SUPPLIED MATERIAL:

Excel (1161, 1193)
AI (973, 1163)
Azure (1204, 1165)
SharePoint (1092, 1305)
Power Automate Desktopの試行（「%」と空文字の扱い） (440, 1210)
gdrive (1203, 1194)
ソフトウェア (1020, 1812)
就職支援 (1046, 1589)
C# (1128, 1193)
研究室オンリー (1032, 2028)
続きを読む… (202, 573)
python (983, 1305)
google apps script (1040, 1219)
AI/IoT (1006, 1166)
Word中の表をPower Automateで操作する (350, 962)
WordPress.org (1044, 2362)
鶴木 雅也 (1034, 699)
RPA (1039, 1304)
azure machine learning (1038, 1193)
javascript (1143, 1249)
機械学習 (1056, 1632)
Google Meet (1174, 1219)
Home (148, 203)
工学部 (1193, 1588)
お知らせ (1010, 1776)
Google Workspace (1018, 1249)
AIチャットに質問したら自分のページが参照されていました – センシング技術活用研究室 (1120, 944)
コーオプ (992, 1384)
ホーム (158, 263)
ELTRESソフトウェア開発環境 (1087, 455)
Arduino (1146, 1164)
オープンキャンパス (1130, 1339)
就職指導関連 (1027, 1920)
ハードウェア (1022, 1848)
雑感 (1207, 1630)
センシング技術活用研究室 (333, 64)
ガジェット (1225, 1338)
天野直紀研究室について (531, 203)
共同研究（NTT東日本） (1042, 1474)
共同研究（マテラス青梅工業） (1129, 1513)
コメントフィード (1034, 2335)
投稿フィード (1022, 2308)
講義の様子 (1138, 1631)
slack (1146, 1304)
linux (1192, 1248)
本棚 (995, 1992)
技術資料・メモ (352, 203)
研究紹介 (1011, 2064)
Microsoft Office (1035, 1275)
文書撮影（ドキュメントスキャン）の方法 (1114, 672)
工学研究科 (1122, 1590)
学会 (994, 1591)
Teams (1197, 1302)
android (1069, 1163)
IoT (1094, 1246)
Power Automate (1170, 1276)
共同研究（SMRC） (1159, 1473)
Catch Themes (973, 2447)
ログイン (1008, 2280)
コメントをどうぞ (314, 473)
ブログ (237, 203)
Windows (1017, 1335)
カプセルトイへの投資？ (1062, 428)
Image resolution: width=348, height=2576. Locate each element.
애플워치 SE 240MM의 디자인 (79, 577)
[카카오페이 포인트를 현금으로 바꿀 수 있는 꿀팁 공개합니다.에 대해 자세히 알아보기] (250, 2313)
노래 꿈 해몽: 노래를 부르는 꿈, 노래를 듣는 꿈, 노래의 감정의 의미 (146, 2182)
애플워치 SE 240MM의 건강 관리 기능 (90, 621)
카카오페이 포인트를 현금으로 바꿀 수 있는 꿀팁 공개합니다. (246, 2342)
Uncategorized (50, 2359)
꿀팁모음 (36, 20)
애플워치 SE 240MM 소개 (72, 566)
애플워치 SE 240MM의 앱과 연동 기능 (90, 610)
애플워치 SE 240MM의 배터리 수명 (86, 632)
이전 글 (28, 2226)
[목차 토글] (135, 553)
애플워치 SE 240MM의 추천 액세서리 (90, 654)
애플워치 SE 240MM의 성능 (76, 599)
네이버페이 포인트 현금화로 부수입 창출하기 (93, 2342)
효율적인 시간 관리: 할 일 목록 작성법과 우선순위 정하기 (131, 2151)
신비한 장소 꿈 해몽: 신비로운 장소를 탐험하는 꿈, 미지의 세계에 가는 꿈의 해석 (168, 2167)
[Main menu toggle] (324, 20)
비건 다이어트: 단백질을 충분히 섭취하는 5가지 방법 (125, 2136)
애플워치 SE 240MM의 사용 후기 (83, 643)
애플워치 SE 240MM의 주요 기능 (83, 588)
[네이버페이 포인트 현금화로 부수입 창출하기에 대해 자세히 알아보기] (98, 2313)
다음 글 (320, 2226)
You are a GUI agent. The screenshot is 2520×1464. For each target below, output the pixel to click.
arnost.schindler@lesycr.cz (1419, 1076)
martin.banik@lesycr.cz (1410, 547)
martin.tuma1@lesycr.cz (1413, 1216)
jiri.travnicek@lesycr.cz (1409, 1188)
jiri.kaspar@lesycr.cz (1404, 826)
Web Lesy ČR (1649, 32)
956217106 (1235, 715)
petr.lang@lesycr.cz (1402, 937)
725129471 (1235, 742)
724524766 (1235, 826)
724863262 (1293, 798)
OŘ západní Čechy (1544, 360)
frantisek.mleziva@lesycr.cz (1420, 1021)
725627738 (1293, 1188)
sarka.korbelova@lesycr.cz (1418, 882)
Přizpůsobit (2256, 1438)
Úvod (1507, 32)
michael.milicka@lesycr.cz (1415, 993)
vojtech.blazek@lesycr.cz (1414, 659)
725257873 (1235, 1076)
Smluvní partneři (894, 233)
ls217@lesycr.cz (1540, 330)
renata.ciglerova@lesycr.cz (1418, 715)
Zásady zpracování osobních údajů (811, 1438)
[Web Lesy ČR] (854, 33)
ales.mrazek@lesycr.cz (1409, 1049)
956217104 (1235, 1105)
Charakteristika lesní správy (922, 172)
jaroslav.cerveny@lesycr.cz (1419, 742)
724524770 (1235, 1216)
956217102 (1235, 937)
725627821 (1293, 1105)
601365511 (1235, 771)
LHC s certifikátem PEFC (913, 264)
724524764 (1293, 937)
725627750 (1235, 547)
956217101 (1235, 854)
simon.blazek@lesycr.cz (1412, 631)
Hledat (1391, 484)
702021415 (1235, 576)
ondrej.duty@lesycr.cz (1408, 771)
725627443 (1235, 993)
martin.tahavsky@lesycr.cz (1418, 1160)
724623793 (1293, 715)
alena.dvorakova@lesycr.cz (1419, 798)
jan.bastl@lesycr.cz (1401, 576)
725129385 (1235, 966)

WHAT TO DO: Copy all of the data above, character for character.

ANSWER TO THIS TASK:
Excel (1161, 1193)
AI (973, 1163)
Azure (1204, 1165)
SharePoint (1092, 1305)
Power Automate Desktopの試行（「%」と空文字の扱い） (440, 1210)
gdrive (1203, 1194)
ソフトウェア (1020, 1812)
就職支援 (1046, 1589)
C# (1128, 1193)
研究室オンリー (1032, 2028)
続きを読む… (202, 573)
python (983, 1305)
google apps script (1040, 1219)
AI/IoT (1006, 1166)
Word中の表をPower Automateで操作する (350, 962)
WordPress.org (1044, 2362)
鶴木 雅也 (1034, 699)
RPA (1039, 1304)
azure machine learning (1038, 1193)
javascript (1143, 1249)
機械学習 (1056, 1632)
Google Meet (1174, 1219)
Home (148, 203)
工学部 (1193, 1588)
お知らせ (1010, 1776)
Google Workspace (1018, 1249)
AIチャットに質問したら自分のページが参照されていました – センシング技術活用研究室 (1120, 944)
コーオプ (992, 1384)
ホーム (158, 263)
ELTRESソフトウェア開発環境 (1087, 455)
Arduino (1146, 1164)
オープンキャンパス (1130, 1339)
就職指導関連 (1027, 1920)
ハードウェア (1022, 1848)
雑感 (1207, 1630)
センシング技術活用研究室 (333, 64)
ガジェット (1225, 1338)
天野直紀研究室について (531, 203)
共同研究（NTT東日本） (1042, 1474)
共同研究（マテラス青梅工業） (1129, 1513)
コメントフィード (1034, 2335)
投稿フィード (1022, 2308)
講義の様子 (1138, 1631)
slack (1146, 1304)
linux (1192, 1248)
本棚 (995, 1992)
技術資料・メモ (352, 203)
研究紹介 (1011, 2064)
Microsoft Office (1035, 1275)
文書撮影（ドキュメントスキャン）の方法 (1114, 672)
工学研究科 (1122, 1590)
学会 (994, 1591)
Teams (1197, 1302)
android (1069, 1163)
IoT (1094, 1246)
Power Automate (1170, 1276)
共同研究（SMRC） (1159, 1473)
Catch Themes (973, 2447)
ログイン (1008, 2280)
コメントをどうぞ (314, 473)
ブログ (237, 203)
Windows (1017, 1335)
カプセルトイへの投資？ (1062, 428)
Image resolution: width=348, height=2576. Locate each element.
애플워치 SE 240MM의 디자인 (79, 577)
[카카오페이 포인트를 현금으로 바꿀 수 있는 꿀팁 공개합니다.에 대해 자세히 알아보기] (250, 2313)
노래 꿈 해몽: 노래를 부르는 꿈, 노래를 듣는 꿈, 노래의 감정의 의미 (146, 2182)
애플워치 SE 240MM의 건강 관리 기능 (90, 621)
카카오페이 포인트를 현금으로 바꿀 수 있는 꿀팁 공개합니다. (246, 2342)
Uncategorized (50, 2359)
꿀팁모음 (36, 20)
애플워치 SE 240MM 소개 (72, 566)
애플워치 SE 240MM의 앱과 연동 기능 (90, 610)
애플워치 SE 240MM의 배터리 수명 (86, 632)
이전 글 (28, 2226)
[목차 토글] (135, 553)
애플워치 SE 240MM의 추천 액세서리 (90, 654)
애플워치 SE 240MM의 성능 (76, 599)
네이버페이 포인트 현금화로 부수입 창출하기 (93, 2342)
효율적인 시간 관리: 할 일 목록 작성법과 우선순위 정하기 (131, 2151)
신비한 장소 꿈 해몽: 신비로운 장소를 탐험하는 꿈, 미지의 세계에 가는 꿈의 해석 (168, 2167)
[Main menu toggle] (324, 20)
비건 다이어트: 단백질을 충분히 섭취하는 5가지 방법 (125, 2136)
애플워치 SE 240MM의 사용 후기 (83, 643)
애플워치 SE 240MM의 주요 기능 (83, 588)
[네이버페이 포인트 현금화로 부수입 창출하기에 대해 자세히 알아보기] (98, 2313)
다음 글 (320, 2226)
You are a GUI agent. The screenshot is 2520×1464. For each target below, output the pixel to click.
arnost.schindler@lesycr.cz (1419, 1076)
martin.banik@lesycr.cz (1410, 547)
martin.tuma1@lesycr.cz (1413, 1216)
jiri.travnicek@lesycr.cz (1409, 1188)
jiri.kaspar@lesycr.cz (1404, 826)
Web Lesy ČR (1649, 32)
956217106 (1235, 715)
petr.lang@lesycr.cz (1402, 937)
725129471 (1235, 742)
724524766 (1235, 826)
724863262 (1293, 798)
OŘ západní Čechy (1544, 360)
frantisek.mleziva@lesycr.cz (1420, 1021)
725627738 (1293, 1188)
sarka.korbelova@lesycr.cz (1418, 882)
Přizpůsobit (2256, 1438)
Úvod (1507, 32)
michael.milicka@lesycr.cz (1415, 993)
vojtech.blazek@lesycr.cz (1414, 659)
725257873 (1235, 1076)
Smluvní partneři (894, 233)
ls217@lesycr.cz (1540, 330)
renata.ciglerova@lesycr.cz (1418, 715)
Zásady zpracování osobních údajů (811, 1438)
[Web Lesy ČR] (854, 33)
ales.mrazek@lesycr.cz (1409, 1049)
956217104 (1235, 1105)
Charakteristika lesní správy (922, 172)
jaroslav.cerveny@lesycr.cz (1419, 742)
724524770 (1235, 1216)
956217102 (1235, 937)
725627821 (1293, 1105)
601365511 (1235, 771)
LHC s certifikátem PEFC (913, 264)
724524764 (1293, 937)
725627750 (1235, 547)
956217101 (1235, 854)
simon.blazek@lesycr.cz (1412, 631)
Hledat (1391, 484)
702021415 (1235, 576)
ondrej.duty@lesycr.cz (1408, 771)
725627443 (1235, 993)
martin.tahavsky@lesycr.cz (1418, 1160)
724623793 (1293, 715)
alena.dvorakova@lesycr.cz (1419, 798)
jan.bastl@lesycr.cz (1401, 576)
725129385 (1235, 966)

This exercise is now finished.